Carl Hoeckner, was born on December 19, 1883 in Munich, Germany to a family with a long line of artists. His early art education began under his father, an etcher, and flourished through formal study at art academies in cities throughout Germany and in Belgium. The senior Hoeckner who was born in Vienna and travelled throughout Europe working as an engraver, instilled in his son an enthusiasm for America and impressed upon him the value of commercial art as a means to finance more creative endeavors. His son trained in Hamburg and Cologne and began his work as an artist in Munich, where he illustrated for magazines, and was trained as a lithographer. Carl also traveled as a student and artist to Munich, Berlin, Hamburg, Cologne, Leipzig and Brussels.
After arriving in America in 1910, he worked in Chicago at Marshall Field's department store in their advertising department and stayed there throughout the war, while at the same time pursuing his interest in fine art. Becoming increasingly political and critical of war as a result of World War I, he painted a piece called "War", which was exhibited in 1918 at the Architectural League, New York. Between 1918 and 1927, he sent his protest paintings on exhibition throughout the states, meeting with some success. One of them, "The Homecoming of 1918", showed a crowd of gaunt, wounded people with nightmarish expressions marching towards the viewer. Bulliet described the painting as "perhaps the most poerful incitment of war ever painted in America."

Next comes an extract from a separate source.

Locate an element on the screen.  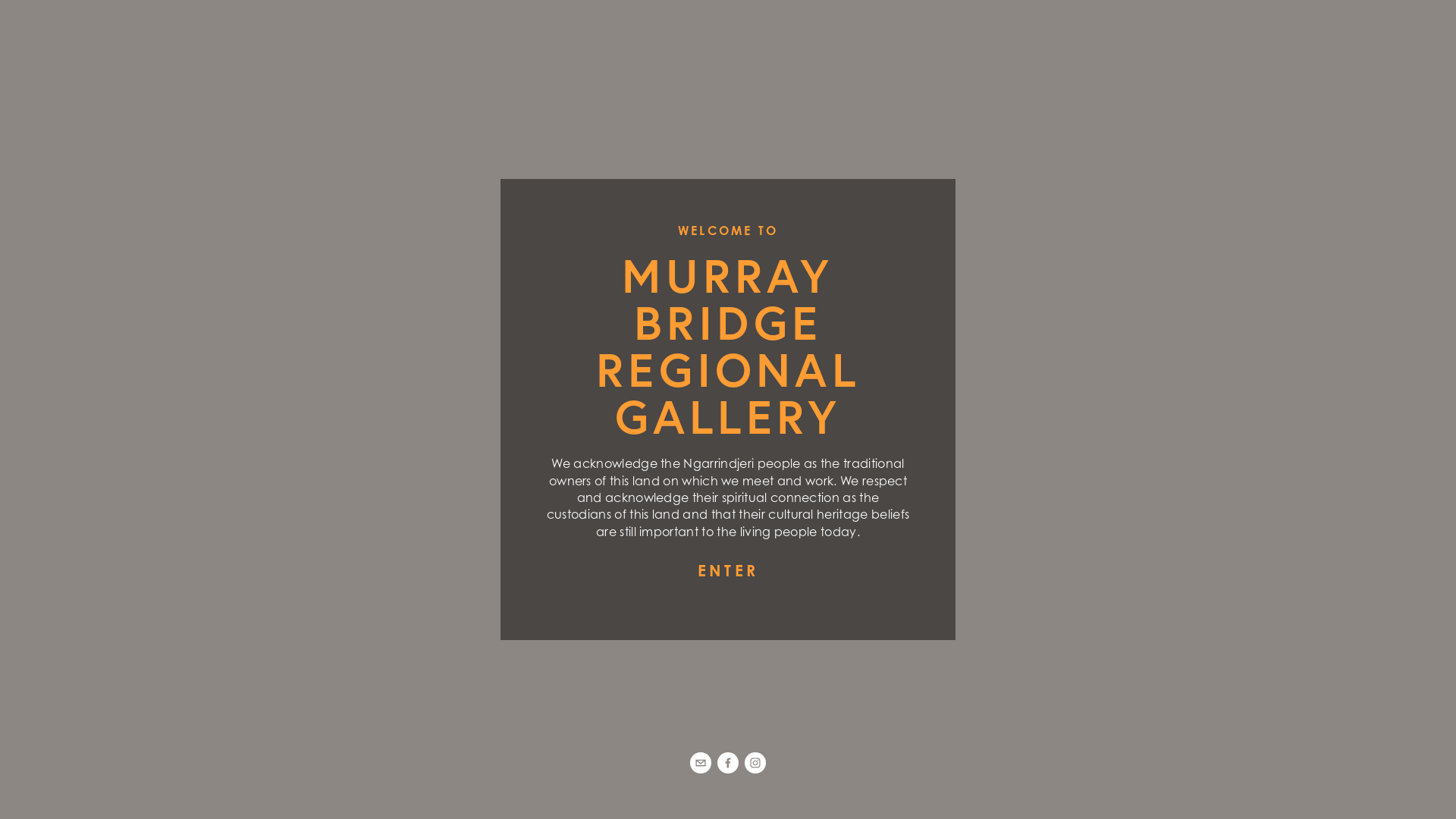
'ENTER' is located at coordinates (728, 570).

Beginning in 1926 Hoeckner found a new interest in industrial and war subjects, reflected in his paintings including the 'Steel Era", which he described as symbolic of both of those subjects. This influence directed a number of his prints and drawings for years to come. In 1929 he became an instructor at the Art Institute of Chicago where he taught classes in industrial design, and in the 1930s he served as director of the graphics division of the Illinois Art Project of the Works Progress Administration. This position allowed him to express his political views and also to influence other artists to do the same. In his lithographs from the 1930s, Hoeckner’s talents as a printmaker and his activism coalesced to produce “social documents” reflecting his ideals of justice.
Throughout his life Hoeckner explored both "commercial art," which was how he made a living, and "fine art," which was his definition of self-expression. Sometimes he reduced the original size of paintings by cutting them down. Exhibition venues included the Society of Indenpendent Artists, Salons of America, the Pennsylvania Academy and the National Academy of Design. Murals by Hoeckner are in the Coonley School in Downers Grove, Illinois.

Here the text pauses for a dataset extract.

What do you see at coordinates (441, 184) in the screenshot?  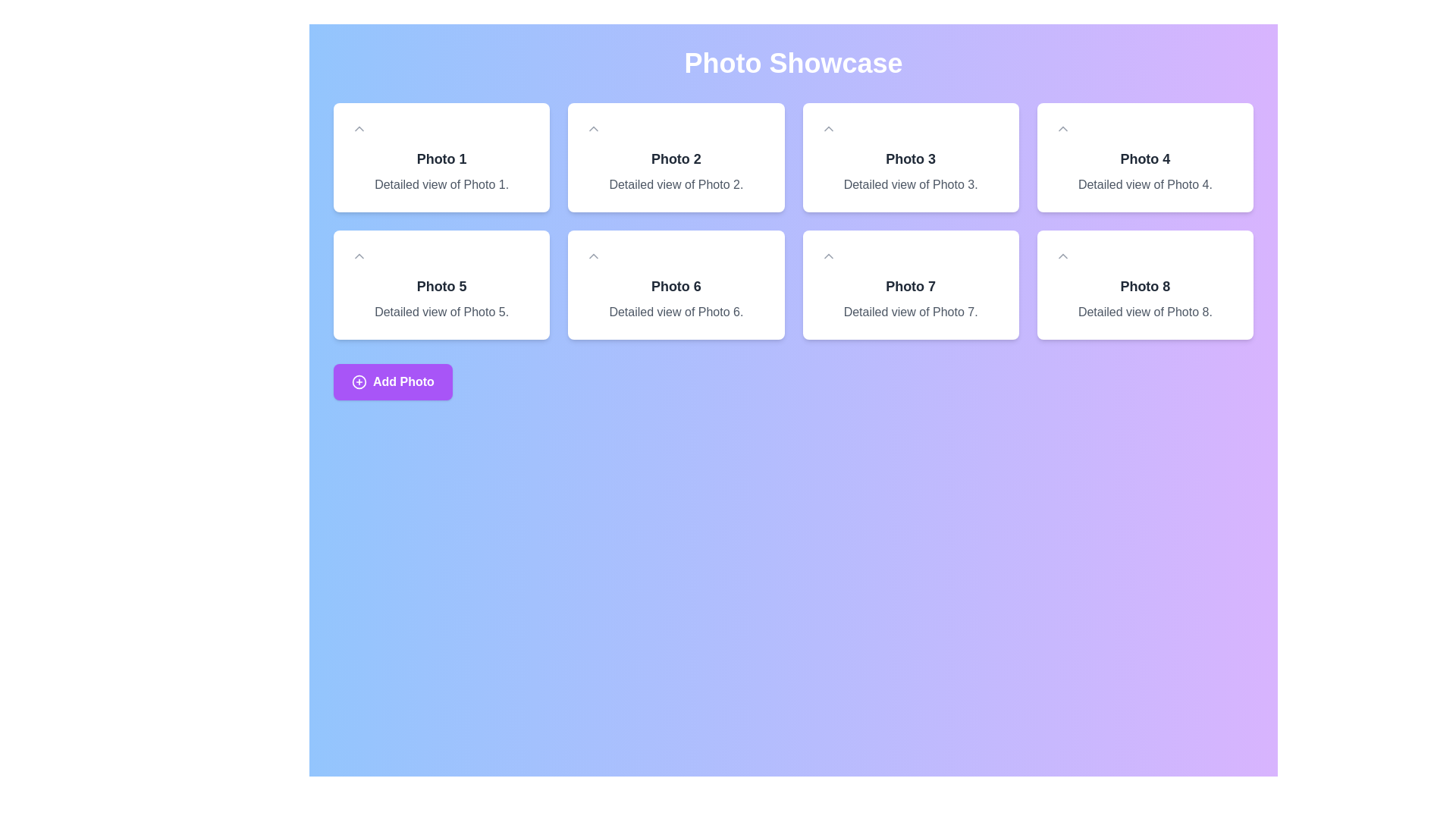 I see `text content of the text label that displays 'Detailed view of Photo 1.' located beneath the title 'Photo 1' in a gray font` at bounding box center [441, 184].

During his career, Hoeckner participated in numerous group exhibitions with the Chicago Society of Artists and Chicago Society of Etchers, and showed two of his paintings at the Century of Progress Exposition in 1933. He exhibited in other major US cities: in New York with the Society of Independent Artists (1918, 1928–29) and at the National Academy of Design (1942–43), and at the Pennsylvania Academy of the Fine Arts (1921). He taught at the School of the Art Institute from 1929 to 1943 to supplement his work as a fine artist. Through his teaching, original oil paintings, lithographs, and social activism, Hoeckner left behind an enduring legacy of the art scene in Chicago during the Depression.